> [AVAILABLE DATA]:

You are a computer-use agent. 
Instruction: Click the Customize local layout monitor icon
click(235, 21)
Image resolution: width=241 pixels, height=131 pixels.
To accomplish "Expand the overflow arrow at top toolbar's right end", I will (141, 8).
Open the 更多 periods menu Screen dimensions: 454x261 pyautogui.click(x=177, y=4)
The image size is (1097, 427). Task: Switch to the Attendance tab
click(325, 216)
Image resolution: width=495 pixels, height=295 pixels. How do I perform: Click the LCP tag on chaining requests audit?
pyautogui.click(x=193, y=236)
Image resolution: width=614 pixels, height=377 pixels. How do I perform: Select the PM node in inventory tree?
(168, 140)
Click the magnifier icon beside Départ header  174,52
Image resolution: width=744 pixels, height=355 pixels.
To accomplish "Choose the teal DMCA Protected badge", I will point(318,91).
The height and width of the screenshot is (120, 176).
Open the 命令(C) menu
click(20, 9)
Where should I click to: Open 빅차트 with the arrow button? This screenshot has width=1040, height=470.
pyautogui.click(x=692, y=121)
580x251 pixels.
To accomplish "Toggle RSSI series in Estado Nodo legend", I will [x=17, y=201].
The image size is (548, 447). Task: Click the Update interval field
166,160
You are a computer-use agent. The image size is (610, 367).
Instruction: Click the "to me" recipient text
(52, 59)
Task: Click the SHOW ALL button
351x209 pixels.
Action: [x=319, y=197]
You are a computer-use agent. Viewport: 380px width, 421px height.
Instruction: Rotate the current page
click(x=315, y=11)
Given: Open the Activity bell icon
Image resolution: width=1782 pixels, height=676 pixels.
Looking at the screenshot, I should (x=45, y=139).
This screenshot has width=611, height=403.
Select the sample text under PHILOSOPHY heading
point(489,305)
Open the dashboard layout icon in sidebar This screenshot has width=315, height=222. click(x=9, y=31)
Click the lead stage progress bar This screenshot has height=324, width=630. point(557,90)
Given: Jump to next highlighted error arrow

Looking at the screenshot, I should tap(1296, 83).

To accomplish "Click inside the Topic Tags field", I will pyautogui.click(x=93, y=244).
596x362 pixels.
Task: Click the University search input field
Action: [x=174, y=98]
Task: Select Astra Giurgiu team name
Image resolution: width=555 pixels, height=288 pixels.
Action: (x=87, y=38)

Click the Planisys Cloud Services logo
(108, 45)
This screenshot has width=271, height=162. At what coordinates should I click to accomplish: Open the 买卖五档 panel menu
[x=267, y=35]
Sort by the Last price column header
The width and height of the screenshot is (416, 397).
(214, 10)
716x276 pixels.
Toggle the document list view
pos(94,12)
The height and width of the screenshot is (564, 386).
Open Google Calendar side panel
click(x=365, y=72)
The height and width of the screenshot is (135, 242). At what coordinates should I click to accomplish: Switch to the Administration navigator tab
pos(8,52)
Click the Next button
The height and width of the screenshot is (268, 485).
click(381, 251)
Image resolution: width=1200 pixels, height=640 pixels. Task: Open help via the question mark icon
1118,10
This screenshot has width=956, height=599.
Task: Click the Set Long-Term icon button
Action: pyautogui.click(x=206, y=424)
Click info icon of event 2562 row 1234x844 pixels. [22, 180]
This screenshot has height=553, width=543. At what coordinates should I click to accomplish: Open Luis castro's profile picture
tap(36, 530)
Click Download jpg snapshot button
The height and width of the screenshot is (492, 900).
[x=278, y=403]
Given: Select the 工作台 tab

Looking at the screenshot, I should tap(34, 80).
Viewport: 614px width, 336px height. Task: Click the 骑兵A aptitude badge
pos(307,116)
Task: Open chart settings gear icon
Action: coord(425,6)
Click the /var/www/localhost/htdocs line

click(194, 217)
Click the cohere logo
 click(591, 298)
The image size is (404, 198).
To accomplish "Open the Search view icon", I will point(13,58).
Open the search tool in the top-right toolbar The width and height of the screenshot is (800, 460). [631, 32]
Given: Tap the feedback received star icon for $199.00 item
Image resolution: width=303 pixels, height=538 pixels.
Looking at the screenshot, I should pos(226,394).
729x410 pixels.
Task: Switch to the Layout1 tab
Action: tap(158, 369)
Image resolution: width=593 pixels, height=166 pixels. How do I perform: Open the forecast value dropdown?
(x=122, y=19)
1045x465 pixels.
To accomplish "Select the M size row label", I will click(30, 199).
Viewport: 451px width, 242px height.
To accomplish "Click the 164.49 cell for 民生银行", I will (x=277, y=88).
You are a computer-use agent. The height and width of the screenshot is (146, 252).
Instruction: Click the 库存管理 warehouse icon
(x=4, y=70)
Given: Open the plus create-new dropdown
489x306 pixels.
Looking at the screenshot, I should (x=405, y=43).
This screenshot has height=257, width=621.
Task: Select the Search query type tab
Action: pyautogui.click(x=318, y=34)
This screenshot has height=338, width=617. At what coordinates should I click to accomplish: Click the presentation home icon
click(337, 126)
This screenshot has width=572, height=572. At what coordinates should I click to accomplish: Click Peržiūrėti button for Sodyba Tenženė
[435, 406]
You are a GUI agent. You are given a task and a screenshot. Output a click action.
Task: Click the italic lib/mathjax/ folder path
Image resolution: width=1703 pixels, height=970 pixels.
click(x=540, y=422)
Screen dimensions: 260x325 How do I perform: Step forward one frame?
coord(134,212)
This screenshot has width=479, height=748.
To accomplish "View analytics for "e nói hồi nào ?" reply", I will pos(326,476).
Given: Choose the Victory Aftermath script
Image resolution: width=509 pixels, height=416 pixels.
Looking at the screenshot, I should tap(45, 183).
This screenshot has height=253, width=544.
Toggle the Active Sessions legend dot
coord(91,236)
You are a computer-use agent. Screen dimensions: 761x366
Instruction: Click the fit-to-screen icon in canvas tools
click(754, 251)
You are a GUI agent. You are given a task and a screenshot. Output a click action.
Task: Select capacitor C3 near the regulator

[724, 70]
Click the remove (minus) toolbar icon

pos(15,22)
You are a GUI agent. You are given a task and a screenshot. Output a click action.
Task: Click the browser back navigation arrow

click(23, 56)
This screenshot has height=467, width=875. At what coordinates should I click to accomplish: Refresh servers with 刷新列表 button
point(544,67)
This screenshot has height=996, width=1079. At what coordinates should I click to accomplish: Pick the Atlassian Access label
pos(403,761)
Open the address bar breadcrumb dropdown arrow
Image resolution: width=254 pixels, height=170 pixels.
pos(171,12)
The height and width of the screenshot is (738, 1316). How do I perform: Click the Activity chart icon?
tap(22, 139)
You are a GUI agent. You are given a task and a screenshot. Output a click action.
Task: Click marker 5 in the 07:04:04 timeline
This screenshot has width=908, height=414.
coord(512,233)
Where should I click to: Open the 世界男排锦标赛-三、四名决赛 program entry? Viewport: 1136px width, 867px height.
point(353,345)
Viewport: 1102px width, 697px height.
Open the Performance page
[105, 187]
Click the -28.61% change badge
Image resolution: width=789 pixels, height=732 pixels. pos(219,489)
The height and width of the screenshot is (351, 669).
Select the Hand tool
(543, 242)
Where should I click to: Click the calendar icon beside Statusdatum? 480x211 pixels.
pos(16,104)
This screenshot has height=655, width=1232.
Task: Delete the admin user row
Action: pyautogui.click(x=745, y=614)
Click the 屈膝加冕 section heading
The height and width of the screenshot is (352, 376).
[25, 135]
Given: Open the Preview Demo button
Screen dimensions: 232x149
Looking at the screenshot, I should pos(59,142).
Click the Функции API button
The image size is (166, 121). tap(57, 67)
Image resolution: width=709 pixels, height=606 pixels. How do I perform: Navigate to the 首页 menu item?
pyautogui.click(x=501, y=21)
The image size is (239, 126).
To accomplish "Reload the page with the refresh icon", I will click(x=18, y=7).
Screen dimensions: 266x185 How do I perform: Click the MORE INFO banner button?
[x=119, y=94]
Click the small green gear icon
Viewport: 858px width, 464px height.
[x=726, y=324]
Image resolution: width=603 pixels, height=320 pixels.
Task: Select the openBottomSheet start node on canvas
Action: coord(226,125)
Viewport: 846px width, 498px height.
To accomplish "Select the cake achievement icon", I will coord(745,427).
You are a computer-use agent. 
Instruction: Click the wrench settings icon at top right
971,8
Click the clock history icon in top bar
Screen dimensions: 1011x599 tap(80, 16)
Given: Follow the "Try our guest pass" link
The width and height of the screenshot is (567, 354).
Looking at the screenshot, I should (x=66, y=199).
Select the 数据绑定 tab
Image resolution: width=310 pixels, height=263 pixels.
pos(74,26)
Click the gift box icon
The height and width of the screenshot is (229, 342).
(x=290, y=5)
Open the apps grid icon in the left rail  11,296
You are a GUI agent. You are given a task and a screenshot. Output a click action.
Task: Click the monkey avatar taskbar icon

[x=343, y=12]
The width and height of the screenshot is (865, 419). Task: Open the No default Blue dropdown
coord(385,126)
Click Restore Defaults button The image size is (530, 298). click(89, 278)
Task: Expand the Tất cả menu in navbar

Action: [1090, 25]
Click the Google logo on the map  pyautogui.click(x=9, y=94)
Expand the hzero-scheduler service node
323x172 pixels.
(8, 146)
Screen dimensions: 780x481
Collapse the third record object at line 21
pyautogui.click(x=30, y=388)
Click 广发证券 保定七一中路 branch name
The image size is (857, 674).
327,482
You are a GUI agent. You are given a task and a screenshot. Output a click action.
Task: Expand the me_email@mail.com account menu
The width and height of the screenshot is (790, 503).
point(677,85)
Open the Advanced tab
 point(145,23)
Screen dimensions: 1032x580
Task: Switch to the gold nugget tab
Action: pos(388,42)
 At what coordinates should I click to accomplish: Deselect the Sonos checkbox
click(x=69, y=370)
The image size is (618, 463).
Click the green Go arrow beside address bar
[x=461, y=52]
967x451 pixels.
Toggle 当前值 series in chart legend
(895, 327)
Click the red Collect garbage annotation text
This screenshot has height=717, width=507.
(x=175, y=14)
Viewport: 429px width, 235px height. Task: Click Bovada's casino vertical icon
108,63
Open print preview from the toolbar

> [ASSIGNMENT]: The required answer is the run of lines above, starting at the line with "Select the sample" and ending at the line with "Click the lead", reproduced exactly with both ends.

> [RESPONSE AREA]:
Select the sample text under PHILOSOPHY heading
point(489,305)
Open the dashboard layout icon in sidebar This screenshot has width=315, height=222. click(x=9, y=31)
Click the lead stage progress bar This screenshot has height=324, width=630. point(557,90)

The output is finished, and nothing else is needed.